I am quite often asked, in some form or another, “What can [STATE][LOCAL] government do to spur on an innovation-based economy in [SEATTLE][WASHINGTON]?”
Well, as I said on a panel at the Technology Alliance meeting in Leavenworth yesterday, the single biggest correlate to the strength of an innovative biotechnology industry in any geography is the quality of the major research institutions. The two heavyweight biotech hubs are Boston and the San Francisco Bay Area. No surprise there:
—in Boston, there are Harvard, MIT, Tufts, Boston University, and various smaller but world-renowned research institutes such as the Whitehead and the Broad; and,
—in the Bay Area, there are Stanford, UC Berkeley, and UC San Francisco.
Seattle and San Diego probably represent the next tier, with UW, the Hutch, Institute for Systems Biology, and others in Seattle, and UC San Diego, The Scripps Research Institute, Salk Institute, and others in San Diego.
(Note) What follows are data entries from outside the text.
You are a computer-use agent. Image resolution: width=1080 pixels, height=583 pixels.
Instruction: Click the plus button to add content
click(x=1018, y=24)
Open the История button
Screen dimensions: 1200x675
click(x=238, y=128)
If the quality of the major research institutions is the critical correlate, then anything that can be done to bolster the quality of that research would represent at least one highly fruitful way in which to improve Seattle’s competitiveness as a biotechnology center. One way to bolster research is to create additional funds for researchers already in place, and the state of Washington has already done that with the creation of the Life Sciences Discovery Fund. However, I would argue that an even better use of these or any funds brought to bear in this effort should be utilized instead to attract and endow chairs for “rockstar” researchers who have made their names elsewhere. Doing this is a highly-focused, high-profile activity that will have the ripple effect of bringing with them:
—already established quivers filled with grant funding;
—high-profile reputations, raising the profile and reputation of our research institutions (with many additional ripple effects like future recruitment of faculty and top students); and,
—top-notch students and post-docs.
Done right, this focused approach will do far more, with its continued “ripple-on-a-ripple” effect in the long term to solidify and bolster the productivity and profile of our research institutions than almost anything I have seen that is currently being done here or elsewhere.
One fantastic, if not polarizing, example of this involves Lee Hood’s recruitment to the University of Washington. Without saying much about the who’s and where’s of the people and money behind recruiting a superstar of Lee’s stature from Caltech to start a new department of Molecular Biotechnology at the University of Washington in 1992, nobody can dispute the huge positive effect Lee’s presence has had on biotech in Seattle, reaching well beyond the entrepreneurs and scientists who trained under Lee at UW, the faculty that he played a part in recruiting, and the companies that he and those students and faculty have gone on to start.
If we the people of Washington want Seattle to be a sustainable and robust world center of biotechnology, then we need to let our state and local governments know that they should consider committing long-term funding (endowment) of prestigious chairs and professorships at our research institutions which those institutions can use to attract true impact-making superstars of basic life science research. A handful or two of such hires will go far further to cement and grow the innovation-based biotechnology industry here for decades to come.
[Editor’s note: this editorial is also running on the OVP blog.]